Enrichment analysis indicated clear differences in the classifications of the identified proteins. Eight biological processes (anatomical structure morphogenesis, carbohydrate metabolic process, generation of precursor metabolites and energy, glycolysis, metabolic process, monosaccharide metabolic process, muscle contraction, and tricarboxylic acid cycle) were enriched by all methods. Cell communication was only enriched following ProteoMiner simplification, whereas there were 11 categories specifically enriched following both OFFGEL separation and FASP. Only four molecular functions (actin binding, catalytic activity, structural constituent of cytoskeleton, and structural molecule activity) and five cellular compartments (actin cytoskeleton, cytoskeleton, intracellular, organelle, and tubulin complex) were enriched across all analyses. These results indicate that different approaches to sample pre-fractionation in proteomic experiments minimise bias and reinforce the need for a multi-layer approach to proteome characterization.

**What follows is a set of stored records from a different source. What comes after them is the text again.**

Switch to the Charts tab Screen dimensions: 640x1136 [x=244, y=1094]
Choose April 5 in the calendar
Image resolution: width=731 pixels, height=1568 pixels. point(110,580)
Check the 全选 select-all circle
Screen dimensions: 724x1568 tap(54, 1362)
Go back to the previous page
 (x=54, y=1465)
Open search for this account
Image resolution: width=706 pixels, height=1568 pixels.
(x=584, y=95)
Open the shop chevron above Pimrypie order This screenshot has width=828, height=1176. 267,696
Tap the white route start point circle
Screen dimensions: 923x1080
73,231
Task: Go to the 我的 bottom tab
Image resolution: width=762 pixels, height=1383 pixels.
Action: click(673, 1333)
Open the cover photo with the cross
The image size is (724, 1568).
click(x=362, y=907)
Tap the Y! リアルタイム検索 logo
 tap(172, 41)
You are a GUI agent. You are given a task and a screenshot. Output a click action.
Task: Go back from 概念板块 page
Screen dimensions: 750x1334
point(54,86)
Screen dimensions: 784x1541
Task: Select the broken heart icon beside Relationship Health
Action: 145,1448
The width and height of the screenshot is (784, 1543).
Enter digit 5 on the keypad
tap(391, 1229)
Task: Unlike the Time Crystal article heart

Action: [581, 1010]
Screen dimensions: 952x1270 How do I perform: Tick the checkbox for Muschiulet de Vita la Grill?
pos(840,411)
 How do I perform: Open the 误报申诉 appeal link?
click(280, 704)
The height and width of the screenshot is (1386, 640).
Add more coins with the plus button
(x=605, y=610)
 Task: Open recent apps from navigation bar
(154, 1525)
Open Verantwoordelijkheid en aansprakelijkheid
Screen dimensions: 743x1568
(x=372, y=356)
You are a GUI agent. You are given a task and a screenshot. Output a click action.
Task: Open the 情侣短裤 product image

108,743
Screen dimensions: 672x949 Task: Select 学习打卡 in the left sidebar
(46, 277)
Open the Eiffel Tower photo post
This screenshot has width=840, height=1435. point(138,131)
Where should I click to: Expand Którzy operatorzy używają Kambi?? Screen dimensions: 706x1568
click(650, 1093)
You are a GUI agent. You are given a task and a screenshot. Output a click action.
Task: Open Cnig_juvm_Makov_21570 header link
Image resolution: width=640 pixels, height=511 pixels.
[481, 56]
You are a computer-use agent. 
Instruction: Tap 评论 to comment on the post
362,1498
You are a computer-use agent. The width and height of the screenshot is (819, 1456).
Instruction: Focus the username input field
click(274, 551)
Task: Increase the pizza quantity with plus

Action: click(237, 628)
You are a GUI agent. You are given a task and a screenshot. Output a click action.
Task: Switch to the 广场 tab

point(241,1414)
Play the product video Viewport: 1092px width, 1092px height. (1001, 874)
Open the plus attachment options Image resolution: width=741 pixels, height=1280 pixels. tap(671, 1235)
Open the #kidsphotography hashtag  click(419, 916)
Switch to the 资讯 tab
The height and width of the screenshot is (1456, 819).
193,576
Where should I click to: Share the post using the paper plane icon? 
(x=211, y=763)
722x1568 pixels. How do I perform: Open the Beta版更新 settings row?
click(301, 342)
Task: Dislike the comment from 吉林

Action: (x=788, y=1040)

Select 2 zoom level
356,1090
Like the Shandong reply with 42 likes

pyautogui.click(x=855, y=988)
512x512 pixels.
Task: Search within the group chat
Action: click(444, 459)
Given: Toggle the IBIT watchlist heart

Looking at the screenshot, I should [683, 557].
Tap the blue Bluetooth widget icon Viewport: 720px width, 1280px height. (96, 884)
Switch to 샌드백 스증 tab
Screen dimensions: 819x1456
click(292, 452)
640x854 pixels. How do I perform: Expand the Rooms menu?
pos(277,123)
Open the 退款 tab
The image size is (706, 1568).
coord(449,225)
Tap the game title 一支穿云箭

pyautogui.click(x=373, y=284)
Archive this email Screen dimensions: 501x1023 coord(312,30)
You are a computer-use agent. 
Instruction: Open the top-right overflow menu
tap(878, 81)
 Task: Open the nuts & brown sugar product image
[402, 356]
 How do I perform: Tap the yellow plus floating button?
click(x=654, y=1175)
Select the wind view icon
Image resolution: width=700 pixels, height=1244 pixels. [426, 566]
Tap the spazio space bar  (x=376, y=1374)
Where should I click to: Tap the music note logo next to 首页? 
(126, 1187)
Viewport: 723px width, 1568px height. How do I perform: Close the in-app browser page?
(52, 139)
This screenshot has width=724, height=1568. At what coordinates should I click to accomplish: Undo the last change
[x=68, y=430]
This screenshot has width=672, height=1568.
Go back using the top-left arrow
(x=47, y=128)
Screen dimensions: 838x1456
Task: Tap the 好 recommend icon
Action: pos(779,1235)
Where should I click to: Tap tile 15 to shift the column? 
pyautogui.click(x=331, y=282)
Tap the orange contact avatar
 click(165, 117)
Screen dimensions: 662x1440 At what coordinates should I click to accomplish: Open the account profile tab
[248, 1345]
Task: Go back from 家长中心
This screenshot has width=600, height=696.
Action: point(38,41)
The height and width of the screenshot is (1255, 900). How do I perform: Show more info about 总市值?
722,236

Moreover, an analysis of each analytical approach showed that there was some variation in the proteins identified between technical replicates. This ranged from 46% overlap of identified proteins between OFFGEL experiments up to 66% for both 1D-SDS-PAGE and FASP (Table 2
). Further, each approach was assessed in terms of its experimental practicality. For a rapid screen of the most abundant proteins in skeletal muscle, 1D-SDS-PAGE would be appropriate, whereas ProteoMiner provides a robust analysis of lower abundance proteins. OFFGEL enables the most comprehensive profiling of the proteome but is both time and resource intensive and therefore may not be suitable for a large cohort study. Given the larger numbers of peptides identified per protein FASP might be best employed for quantitative studies.